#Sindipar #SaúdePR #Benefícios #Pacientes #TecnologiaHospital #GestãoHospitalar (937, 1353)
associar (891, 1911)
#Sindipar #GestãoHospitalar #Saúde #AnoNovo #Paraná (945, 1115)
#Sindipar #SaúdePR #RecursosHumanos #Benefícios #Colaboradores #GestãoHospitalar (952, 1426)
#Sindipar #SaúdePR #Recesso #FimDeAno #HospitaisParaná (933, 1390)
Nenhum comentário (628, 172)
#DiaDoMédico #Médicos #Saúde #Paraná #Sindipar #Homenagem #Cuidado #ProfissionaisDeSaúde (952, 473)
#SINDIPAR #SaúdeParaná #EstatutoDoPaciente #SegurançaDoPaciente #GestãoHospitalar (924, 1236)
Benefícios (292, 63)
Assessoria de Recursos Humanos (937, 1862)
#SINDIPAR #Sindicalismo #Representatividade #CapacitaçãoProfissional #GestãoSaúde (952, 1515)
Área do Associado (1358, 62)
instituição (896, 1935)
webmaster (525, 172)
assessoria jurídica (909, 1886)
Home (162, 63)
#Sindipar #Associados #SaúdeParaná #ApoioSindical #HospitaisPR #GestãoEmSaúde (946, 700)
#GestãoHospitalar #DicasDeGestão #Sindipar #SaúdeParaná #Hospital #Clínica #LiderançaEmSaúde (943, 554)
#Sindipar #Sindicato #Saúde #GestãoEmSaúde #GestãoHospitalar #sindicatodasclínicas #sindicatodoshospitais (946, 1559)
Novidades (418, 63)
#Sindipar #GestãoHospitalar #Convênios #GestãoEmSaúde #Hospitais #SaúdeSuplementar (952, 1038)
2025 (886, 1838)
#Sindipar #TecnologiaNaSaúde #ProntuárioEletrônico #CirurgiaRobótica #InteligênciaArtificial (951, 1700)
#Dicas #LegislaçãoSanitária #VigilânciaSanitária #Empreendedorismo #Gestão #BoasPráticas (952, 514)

★ ★ ★ ★

WHAT THE TASK REQUIRES. Please go through the listing and return each line that has "SaúdeParaná" in it.

ANSWER SECTION.
#SINDIPAR #SaúdeParaná #EstatutoDoPaciente #SegurançaDoPaciente #GestãoHospitalar (924, 1236)
#Sindipar #Associados #SaúdeParaná #ApoioSindical #HospitaisPR #GestãoEmSaúde (946, 700)
#GestãoHospitalar #DicasDeGestão #Sindipar #SaúdeParaná #Hospital #Clínica #LiderançaEmSaúde (943, 554)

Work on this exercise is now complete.